Creation of a single financial regulator faces further delay

17 July 2008
Qatar’s Council of Ministers has delayed the creation of a single financial regulator until September at the earliest, after failing to pass the legislation that would establish the new regulator before the summer break.

“It is not this month nor next,” says a spokesman for the Qatar Financial Centre Regulatory Authority (QFCRA), one of the existing regulators that will be folded into the single regulator. “Maybe it will happen during Ramadan, but maybe not.”

The latest delay is the second to affect the plans for a single regulator. In January, Phillip Thorpe, chief executive officer of the QFCRA, said the financial regulatory authority law would be authorised by the Council of Ministers in February (MEED 22:1:08).

This was later pushed back to mid-July. It is now unlikely to be passed until after the summer.
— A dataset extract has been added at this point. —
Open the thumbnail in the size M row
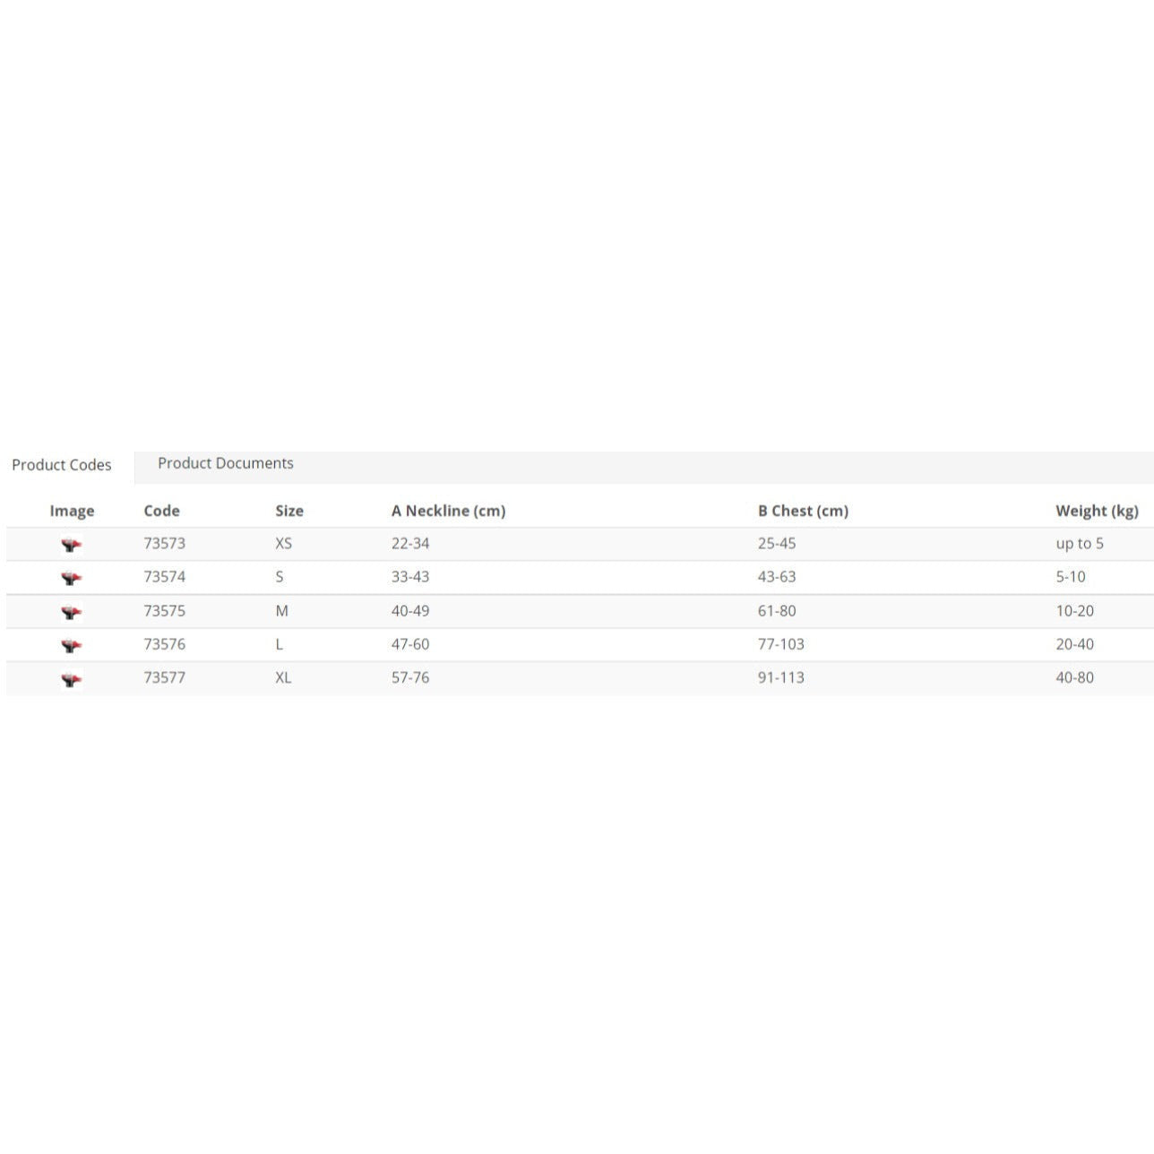This screenshot has width=1154, height=1154. click(72, 612)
The Council of Ministers has not given a reason for the delays.

Once the law is passed, the regulator will gradually take over the powers and responsibilities of Qatar’s three existing financial services regulators.
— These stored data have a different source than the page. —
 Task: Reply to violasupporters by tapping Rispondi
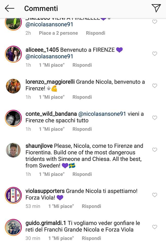click(x=91, y=206)
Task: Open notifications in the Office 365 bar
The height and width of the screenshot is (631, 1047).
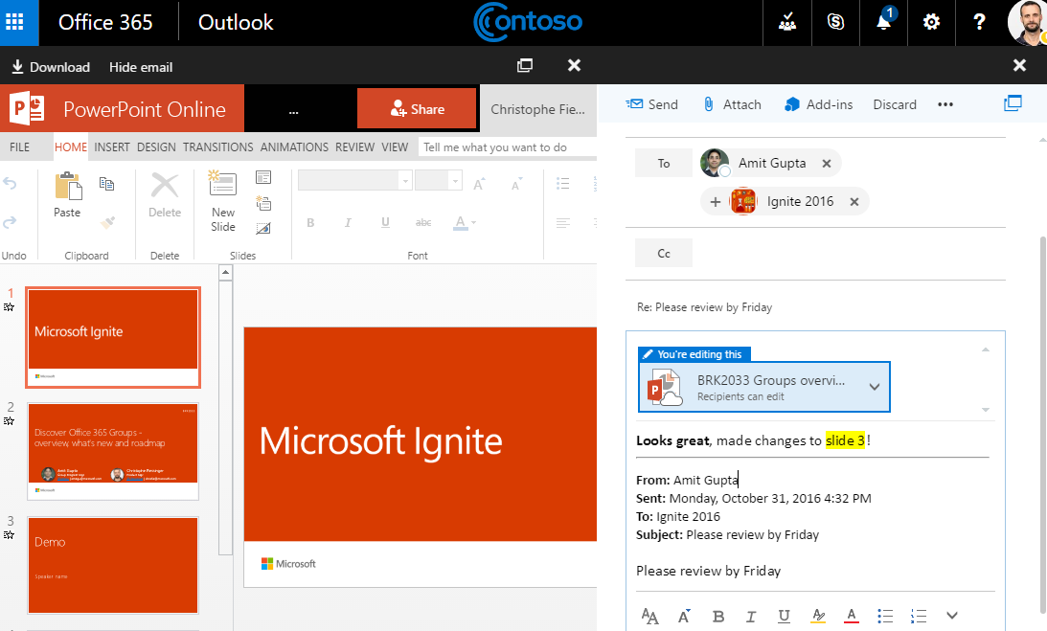Action: [x=882, y=22]
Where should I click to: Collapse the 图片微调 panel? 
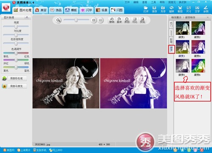tap(27, 17)
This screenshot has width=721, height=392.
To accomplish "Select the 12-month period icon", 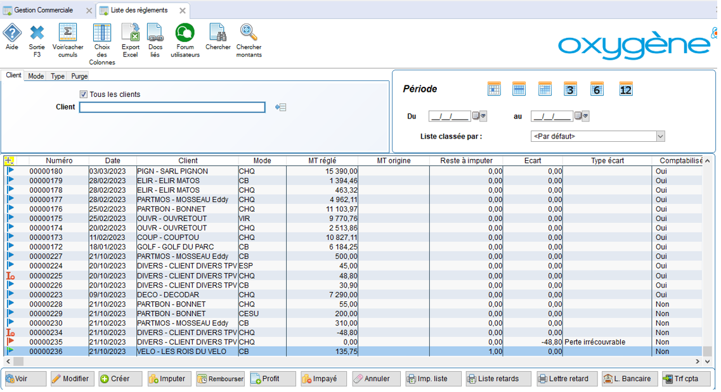I will click(x=626, y=89).
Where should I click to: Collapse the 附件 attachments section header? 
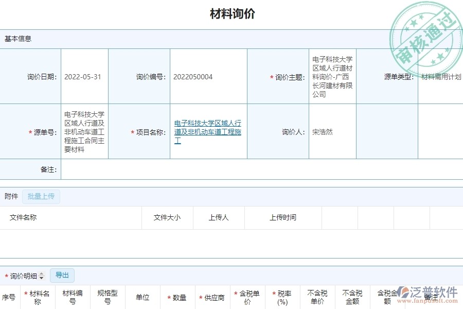[11, 196]
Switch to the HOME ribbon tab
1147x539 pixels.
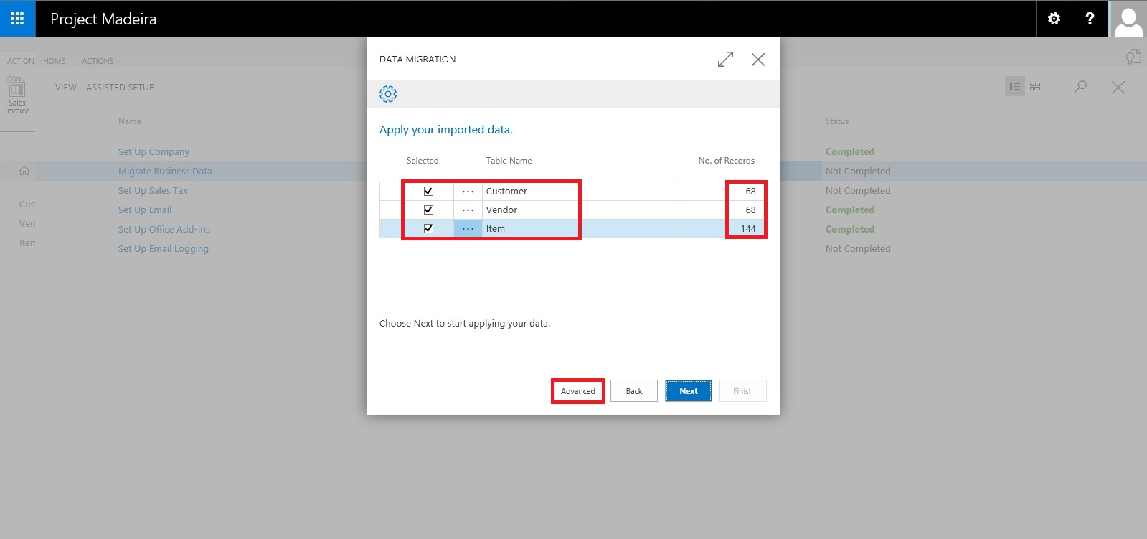[x=54, y=61]
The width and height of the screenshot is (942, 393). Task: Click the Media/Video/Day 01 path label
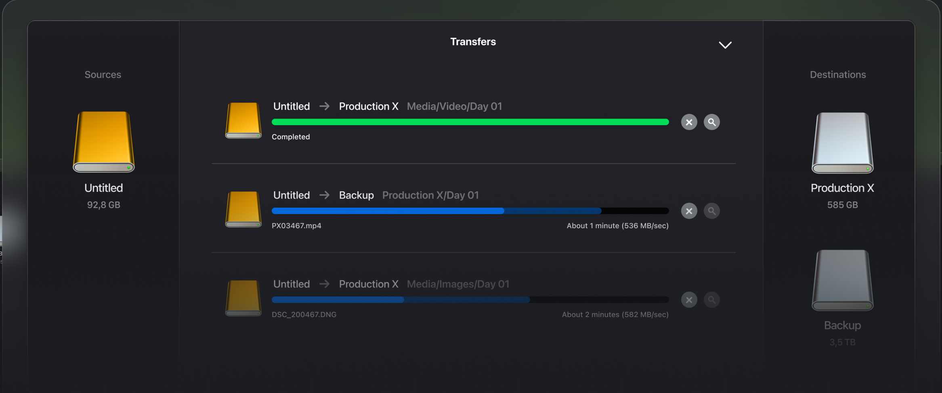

As well as the QFCRA, which regulates companies in the Qatar Financial Centre, it will replace the Qatar Financial Markets Authority, which oversees the Doha Securities Market, and the supervision division of Qatar Central Bank, which oversees retail banking.

“It is a managed transition,” says the QFCRA spokesman. “It will take a long time - up to two years maybe.”

The Council of Ministers has yet to decide on a name for the single regulator.